Since it became known that all households are to be equipped with digital electricity meters in the future, there have been heated discussions. Now even a court had to decide. The verdict could please many consumers.
The North Rhine-Westphalian Higher Administrative Court in Münster has stopped an obligation to install intelligent electricity meters for the time being. According to the OVG, an order from the Federal Office for Information Security (BSI) based in Bonn is likely to be illegal, as the court announced on Friday. The decision was made in an urgent procedure. The main proceedings are still pending at the Cologne Administrative Court (Ref .: 21 B 1162/20, 9 L 663/20, VG Cologne).

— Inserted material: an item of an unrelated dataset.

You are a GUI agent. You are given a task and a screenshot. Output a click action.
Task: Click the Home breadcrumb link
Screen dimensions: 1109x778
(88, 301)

What are smart meters used for?
Smart electricity meters are an important component in energy policy in Germany. This means that not only the meter readings can be automatically digitally and encrypted for the power generator. It is also conceivable to control the power consumption depending on the supply situation. According to the statutory provisions on the energy transition, all analog electricity meters are to be replaced by digital electricity meters by 2032. For this, the new type of electricity meter must be licensed by the BSI so that hackers cannot paralyze the power supply via the networked meters.
What was the case about?
Nationwide, the licensing decision from Bonn that was necessary for the start of the smart meter rollout triggered the obligation to install measuring points from certain manufacturers. A company from Aachen had sued against this and was given a right before the OVG. The company sells other measuring systems and would have stayed with these products.
The BSI was surprised by the decision. The main decision is still pending. “The BSI will therefore examine the reasons for the decision of the OVG in detail and hopes to be able to fully refute the concerns of the OVG in the main proceedings,” said a spokeswoman.
The OVG is of the opinion that the intelligent measuring systems available on the market do not meet the legal requirements. They have not been certified as prescribed for the applicable requirements for technical cooperation with other systems. “These measurement systems could also not be certified because they did not meet the interoperability requirements.”
“The BSI’s competence to change technical guidelines in line with technical progress does not go so far as to fall below the legally stipulated minimum requirements. If the minimum requirements there cannot be met, the legislature must take action,” it says in support of the statement. Around 50 comparable complaints from metering point operators, including several municipal utilities, are still pending at the OVG in Münster.